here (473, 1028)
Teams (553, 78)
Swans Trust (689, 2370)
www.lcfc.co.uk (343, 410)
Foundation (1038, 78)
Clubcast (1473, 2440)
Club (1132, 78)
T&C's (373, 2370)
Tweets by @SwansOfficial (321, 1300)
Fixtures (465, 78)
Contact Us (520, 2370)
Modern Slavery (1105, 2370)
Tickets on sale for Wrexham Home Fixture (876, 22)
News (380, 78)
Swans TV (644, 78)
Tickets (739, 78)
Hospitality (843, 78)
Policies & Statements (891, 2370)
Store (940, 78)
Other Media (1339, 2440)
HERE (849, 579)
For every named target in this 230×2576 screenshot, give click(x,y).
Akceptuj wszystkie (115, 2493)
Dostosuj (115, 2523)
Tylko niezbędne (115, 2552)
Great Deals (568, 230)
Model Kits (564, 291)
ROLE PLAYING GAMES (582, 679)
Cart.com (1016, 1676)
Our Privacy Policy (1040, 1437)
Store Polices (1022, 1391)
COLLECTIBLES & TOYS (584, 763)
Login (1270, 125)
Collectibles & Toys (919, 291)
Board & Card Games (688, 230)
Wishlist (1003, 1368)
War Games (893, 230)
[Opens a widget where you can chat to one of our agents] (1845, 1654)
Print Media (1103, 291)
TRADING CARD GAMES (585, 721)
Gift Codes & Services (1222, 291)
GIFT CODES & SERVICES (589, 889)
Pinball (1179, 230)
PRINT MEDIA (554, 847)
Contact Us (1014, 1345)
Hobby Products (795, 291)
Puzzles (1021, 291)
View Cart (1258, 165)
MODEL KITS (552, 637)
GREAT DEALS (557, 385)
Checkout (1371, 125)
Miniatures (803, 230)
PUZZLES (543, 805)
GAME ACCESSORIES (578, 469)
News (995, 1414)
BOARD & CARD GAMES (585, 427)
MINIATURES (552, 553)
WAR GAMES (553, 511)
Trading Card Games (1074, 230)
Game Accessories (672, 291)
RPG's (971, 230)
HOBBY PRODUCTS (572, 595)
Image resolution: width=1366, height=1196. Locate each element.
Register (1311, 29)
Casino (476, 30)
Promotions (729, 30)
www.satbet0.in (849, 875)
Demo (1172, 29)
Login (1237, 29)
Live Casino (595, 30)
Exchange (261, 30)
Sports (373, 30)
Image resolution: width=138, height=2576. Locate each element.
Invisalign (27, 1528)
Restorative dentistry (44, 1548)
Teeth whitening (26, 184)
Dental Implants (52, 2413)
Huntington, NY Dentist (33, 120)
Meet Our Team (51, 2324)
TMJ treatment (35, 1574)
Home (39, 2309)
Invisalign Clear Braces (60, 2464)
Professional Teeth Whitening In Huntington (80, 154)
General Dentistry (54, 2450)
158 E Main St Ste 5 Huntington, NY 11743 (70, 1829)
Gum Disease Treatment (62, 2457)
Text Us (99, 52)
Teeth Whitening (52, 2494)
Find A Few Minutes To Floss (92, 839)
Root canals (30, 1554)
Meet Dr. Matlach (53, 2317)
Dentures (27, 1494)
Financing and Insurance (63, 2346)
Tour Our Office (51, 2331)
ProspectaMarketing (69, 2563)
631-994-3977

————

Transcribe the full listing exactly, leaving out no line.

here (473, 1028)
Teams (553, 78)
Swans Trust (689, 2370)
www.lcfc.co.uk (343, 410)
Foundation (1038, 78)
Clubcast (1473, 2440)
Club (1132, 78)
T&C's (373, 2370)
Tweets by @SwansOfficial (321, 1300)
Fixtures (465, 78)
Contact Us (520, 2370)
Modern Slavery (1105, 2370)
Tickets on sale for Wrexham Home Fixture (876, 22)
News (380, 78)
Swans TV (644, 78)
Tickets (739, 78)
Hospitality (843, 78)
Policies & Statements (891, 2370)
Store (940, 78)
Other Media (1339, 2440)
HERE (849, 579)
For every named target in this 230×2576 screenshot, give click(x,y).
Akceptuj wszystkie (115, 2493)
Dostosuj (115, 2523)
Tylko niezbędne (115, 2552)
Great Deals (568, 230)
Model Kits (564, 291)
ROLE PLAYING GAMES (582, 679)
Cart.com (1016, 1676)
Our Privacy Policy (1040, 1437)
Store Polices (1022, 1391)
COLLECTIBLES & TOYS (584, 763)
Login (1270, 125)
Collectibles & Toys (919, 291)
Board & Card Games (688, 230)
Wishlist (1003, 1368)
War Games (893, 230)
[Opens a widget where you can chat to one of our agents] (1845, 1654)
Print Media (1103, 291)
TRADING CARD GAMES (585, 721)
Gift Codes & Services (1222, 291)
GIFT CODES & SERVICES (589, 889)
Pinball (1179, 230)
PRINT MEDIA (554, 847)
Contact Us (1014, 1345)
Hobby Products (795, 291)
Puzzles (1021, 291)
View Cart (1258, 165)
MODEL KITS (552, 637)
GREAT DEALS (557, 385)
Checkout (1371, 125)
Miniatures (803, 230)
PUZZLES (543, 805)
GAME ACCESSORIES (578, 469)
News (995, 1414)
BOARD & CARD GAMES (585, 427)
MINIATURES (552, 553)
WAR GAMES (553, 511)
Trading Card Games (1074, 230)
Game Accessories (672, 291)
RPG's (971, 230)
HOBBY PRODUCTS (572, 595)
Image resolution: width=1366, height=1196. Locate each element.
Register (1311, 29)
Casino (476, 30)
Promotions (729, 30)
www.satbet0.in (849, 875)
Demo (1172, 29)
Login (1237, 29)
Live Casino (595, 30)
Exchange (261, 30)
Sports (373, 30)
Image resolution: width=138, height=2576. Locate each element.
Invisalign (27, 1528)
Restorative dentistry (44, 1548)
Teeth whitening (26, 184)
Dental Implants (52, 2413)
Huntington, NY Dentist (33, 120)
Meet Our Team (51, 2324)
TMJ treatment (35, 1574)
Home (39, 2309)
Invisalign Clear Braces (60, 2464)
Professional Teeth Whitening In Huntington (80, 154)
General Dentistry (54, 2450)
158 E Main St Ste 5 Huntington, NY 11743 (70, 1829)
Gum Disease Treatment (62, 2457)
Text Us (99, 52)
Teeth Whitening (52, 2494)
Find A Few Minutes To Floss (92, 839)
Root canals (30, 1554)
Meet Dr. Matlach (53, 2317)
Dentures (27, 1494)
Financing and Insurance (63, 2346)
Tour Our Office (51, 2331)
ProspectaMarketing (69, 2563)
631-994-3977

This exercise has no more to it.